*Data supplied*.
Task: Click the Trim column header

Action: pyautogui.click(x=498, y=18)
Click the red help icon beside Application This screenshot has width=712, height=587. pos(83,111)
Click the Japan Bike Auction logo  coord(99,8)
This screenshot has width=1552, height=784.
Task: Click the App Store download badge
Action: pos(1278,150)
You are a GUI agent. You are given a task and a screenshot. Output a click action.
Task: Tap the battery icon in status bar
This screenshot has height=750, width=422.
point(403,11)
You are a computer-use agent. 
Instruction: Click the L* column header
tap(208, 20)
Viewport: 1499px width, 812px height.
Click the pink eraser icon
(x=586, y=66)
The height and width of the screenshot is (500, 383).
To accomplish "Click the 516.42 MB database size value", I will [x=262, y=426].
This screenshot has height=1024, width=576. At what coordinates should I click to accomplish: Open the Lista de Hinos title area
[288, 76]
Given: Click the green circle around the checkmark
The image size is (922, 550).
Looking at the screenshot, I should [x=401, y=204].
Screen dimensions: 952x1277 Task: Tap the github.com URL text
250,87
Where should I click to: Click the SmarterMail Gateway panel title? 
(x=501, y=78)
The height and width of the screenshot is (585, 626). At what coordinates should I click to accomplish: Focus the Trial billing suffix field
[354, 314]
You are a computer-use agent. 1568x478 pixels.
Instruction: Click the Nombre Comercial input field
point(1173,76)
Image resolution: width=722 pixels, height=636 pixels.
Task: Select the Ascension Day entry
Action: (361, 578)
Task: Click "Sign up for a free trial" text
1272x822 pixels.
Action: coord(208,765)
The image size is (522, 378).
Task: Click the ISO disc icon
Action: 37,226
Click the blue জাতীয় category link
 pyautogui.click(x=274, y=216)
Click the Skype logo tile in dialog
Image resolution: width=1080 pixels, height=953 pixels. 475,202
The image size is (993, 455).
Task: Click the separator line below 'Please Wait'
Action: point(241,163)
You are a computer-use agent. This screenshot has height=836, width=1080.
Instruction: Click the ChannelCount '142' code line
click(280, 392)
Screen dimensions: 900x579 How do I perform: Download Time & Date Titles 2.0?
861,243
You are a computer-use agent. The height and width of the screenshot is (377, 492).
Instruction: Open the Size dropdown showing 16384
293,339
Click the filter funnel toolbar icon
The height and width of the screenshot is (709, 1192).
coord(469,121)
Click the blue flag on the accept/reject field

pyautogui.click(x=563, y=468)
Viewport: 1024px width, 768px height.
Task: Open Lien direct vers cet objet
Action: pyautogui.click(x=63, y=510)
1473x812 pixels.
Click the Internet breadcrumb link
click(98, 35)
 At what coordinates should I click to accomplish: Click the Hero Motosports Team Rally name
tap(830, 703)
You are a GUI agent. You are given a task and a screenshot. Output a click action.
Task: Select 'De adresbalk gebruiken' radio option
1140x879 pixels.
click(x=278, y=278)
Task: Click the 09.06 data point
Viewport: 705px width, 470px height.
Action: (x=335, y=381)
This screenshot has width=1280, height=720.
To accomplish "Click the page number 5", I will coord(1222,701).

*Action item*. Write out the full listing, keeping every line exactly as it is.

*Problem solution*.
Task: Click the Trim column header

Action: pyautogui.click(x=498, y=18)
Click the red help icon beside Application This screenshot has width=712, height=587. pos(83,111)
Click the Japan Bike Auction logo  coord(99,8)
This screenshot has width=1552, height=784.
Task: Click the App Store download badge
Action: pos(1278,150)
You are a GUI agent. You are given a task and a screenshot. Output a click action.
Task: Tap the battery icon in status bar
This screenshot has height=750, width=422.
point(403,11)
You are a computer-use agent. 
Instruction: Click the L* column header
tap(208, 20)
Viewport: 1499px width, 812px height.
Click the pink eraser icon
(x=586, y=66)
The height and width of the screenshot is (500, 383).
To accomplish "Click the 516.42 MB database size value", I will [x=262, y=426].
This screenshot has height=1024, width=576. At what coordinates should I click to accomplish: Open the Lista de Hinos title area
[288, 76]
Given: Click the green circle around the checkmark
The image size is (922, 550).
Looking at the screenshot, I should [x=401, y=204].
Screen dimensions: 952x1277 Task: Tap the github.com URL text
250,87
Where should I click to: Click the SmarterMail Gateway panel title? 
(x=501, y=78)
The height and width of the screenshot is (585, 626). At what coordinates should I click to accomplish: Focus the Trial billing suffix field
[354, 314]
You are a computer-use agent. 1568x478 pixels.
Instruction: Click the Nombre Comercial input field
point(1173,76)
Image resolution: width=722 pixels, height=636 pixels.
Task: Select the Ascension Day entry
Action: (361, 578)
Task: Click "Sign up for a free trial" text
1272x822 pixels.
Action: coord(208,765)
The image size is (522, 378).
Task: Click the ISO disc icon
Action: 37,226
Click the blue জাতীয় category link
 pyautogui.click(x=274, y=216)
Click the Skype logo tile in dialog
Image resolution: width=1080 pixels, height=953 pixels. 475,202
The image size is (993, 455).
Task: Click the separator line below 'Please Wait'
Action: point(241,163)
You are a computer-use agent. This screenshot has height=836, width=1080.
Instruction: Click the ChannelCount '142' code line
click(280, 392)
Screen dimensions: 900x579 How do I perform: Download Time & Date Titles 2.0?
861,243
You are a computer-use agent. The height and width of the screenshot is (377, 492).
Instruction: Open the Size dropdown showing 16384
293,339
Click the filter funnel toolbar icon
The height and width of the screenshot is (709, 1192).
coord(469,121)
Click the blue flag on the accept/reject field

pyautogui.click(x=563, y=468)
Viewport: 1024px width, 768px height.
Task: Open Lien direct vers cet objet
Action: pyautogui.click(x=63, y=510)
1473x812 pixels.
Click the Internet breadcrumb link
click(98, 35)
 At what coordinates should I click to accomplish: Click the Hero Motosports Team Rally name
tap(830, 703)
You are a GUI agent. You are given a task and a screenshot. Output a click action.
Task: Select 'De adresbalk gebruiken' radio option
1140x879 pixels.
click(x=278, y=278)
Task: Click the 09.06 data point
Viewport: 705px width, 470px height.
Action: (x=335, y=381)
This screenshot has width=1280, height=720.
To accomplish "Click the page number 5", I will coord(1222,701).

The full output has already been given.